**What this task involves**
Leave the pictures out and print every record below exactly as it stands.

**Material supplied**
►

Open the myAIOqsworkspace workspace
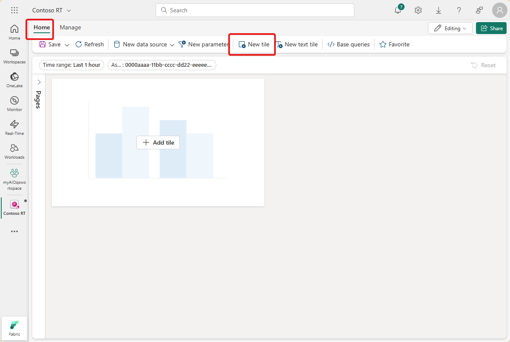510x342 pixels. coord(14,179)
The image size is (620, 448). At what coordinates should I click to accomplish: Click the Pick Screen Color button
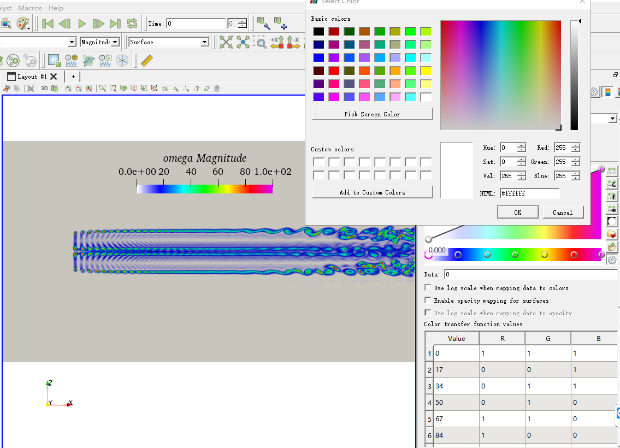pyautogui.click(x=372, y=114)
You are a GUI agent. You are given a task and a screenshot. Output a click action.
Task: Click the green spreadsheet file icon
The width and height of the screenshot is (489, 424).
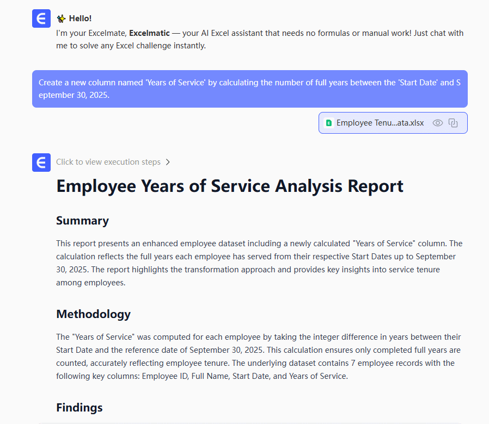pyautogui.click(x=328, y=123)
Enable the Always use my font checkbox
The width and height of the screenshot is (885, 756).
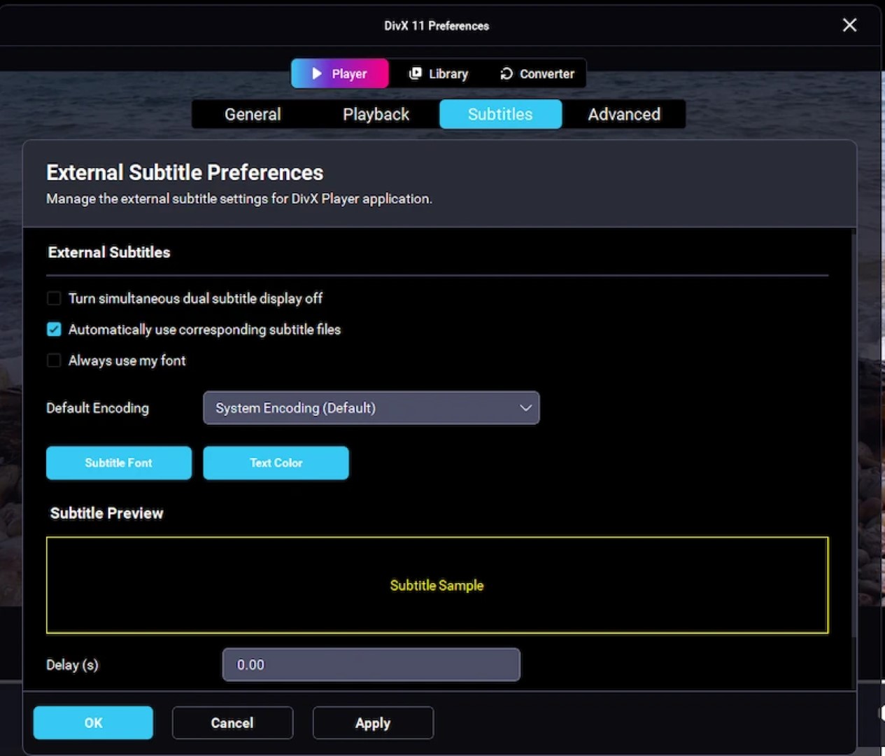(x=54, y=361)
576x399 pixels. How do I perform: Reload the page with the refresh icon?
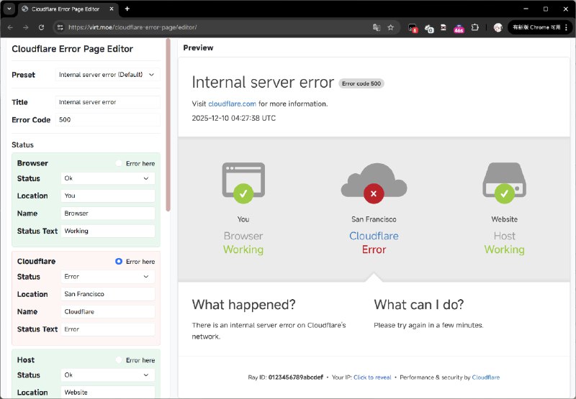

◄

**Response for this exercise**
Open the myAIOqsworkspace workspace
510x342 pixels. coord(14,179)
The image size is (620, 448). At what coordinates should I click to accomplish: Click the Pick Screen Color button
pyautogui.click(x=372, y=114)
You are a GUI agent. You are given a task and a screenshot. Output a click action.
Task: Click the green spreadsheet file icon
The width and height of the screenshot is (489, 424).
pyautogui.click(x=328, y=123)
Enable the Always use my font checkbox
The width and height of the screenshot is (885, 756).
(x=54, y=361)
576x399 pixels. How do I perform: Reload the page with the refresh icon?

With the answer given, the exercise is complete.